Sabtu, 17 November 2012

ETIS DALAM PERIKLANAN

SHENDIE YARRY
16209753
4EA15



ETIS DALAM PERIKLANAN 


A. Definisi Iklan
Iklan menurut Thomas M. Garret, SJ, dapat dipahami sebagai aktivitas-aktivitas yang berupa pesan-pesan visual atau moral dan disampaikan kepada khalayak dengan maksud menginformasikan atau mempengaruhi mereka untuk membeli barang dan jasa yang diproduksi, atau untuk melakukan tindakan-tindakan ekonomi secara positif terhadap idea-idea, institusi-institusi atau pribadi-pribadi yang terlibat di dalam iklan tersebut. Untuk membuat konsumen tertarik, iklan harus dibuat menarik bahkan kadang dramatis. Tapi iklan tidak diterima oleh target tertentu (langsung). Iklan dikomunikasikan kepada khalayak luas (melalui media massa komunikasi iklan akan diterima oleh semua orang: semua usia, golongan, suku, dsb). Sehingga iklan harus memiliki etika, baik moral maupun bisnis.

Masalah moral dalam iklan muncul ketika iklan kehilangan nilai-nilai informatifnya, dan menjadi semata-mata bersifat propaganda barang dan jasa demi profit yang semakin tinggi dari para produsen barang dan jasa maupun penyedia jasa iklan. Padahal, sebagaimana juga digarisbawahi oleh Britt, iklan sejak semula tidak bertujuan memperbudak manusia untuk tergantung pada setuap barang dan jasa yang ditawarkan, tetapi justru menjadi tuan atas diri serta uangnya, yang dengan bebas menentukan untuk membeli, menunda atau menolak sama sekali barang dan jasa yang ditawarkan. Hal terakhir ini yang justru menegaskan sekali lagi tesis bahwa iklan bisa menghasilkan keuntungan-keuntungan bagi masyarkat.

B. Fungsi Periklanan
Periklanan dibedakan dalam dua fungsi :
Fungsi informatif dan fungsi persuasif. Tetapi pada kenyataannya tidak ada iklan yang semata-mata informatif dan tidak ada iklan yang semata-mata persuasif.

C. Beberapa Prinsip Moral yang Perlu ada di dalam Iklan
Terdapat paling kurang 3 prinsip moral yang bisa dikemukakan di sini sehubungan dengan penggagasan mengenai etika dalam iklan.

Ketiga prinsip itu adalah :
(1) masalah kejujuran dalam iklan,
(2) masalah martabat manusia sebagai pribadi, dan
(3) tanggung jawab sosial yang mesti diemban oleh iklan.

* **TUGAS YANG DIMINTA**
Tolong sebutkan semua prinsip moral dalam iklan yang dicantumkan oleh teks tentang etika periklanan di atas.

* **DATA YANG DIBERIKAN**
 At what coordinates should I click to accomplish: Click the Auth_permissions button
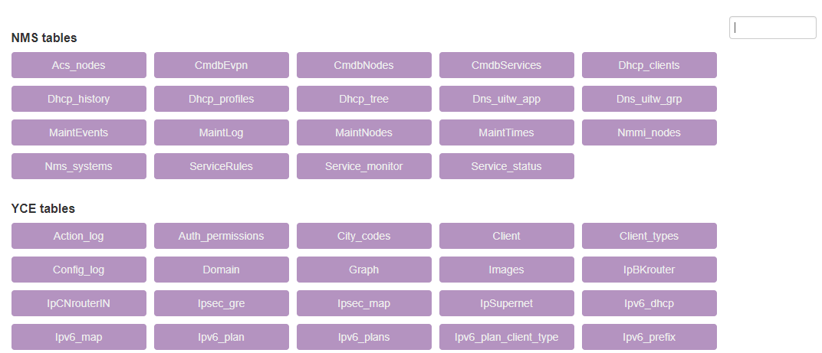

* **PENYELESAIAN SOAL**
1. Masalah kejujuran dalam iklan
2. Masalah martabat manusia sebagai pribadi
3. Tanggung jawab sosial yang mesti diemban oleh iklan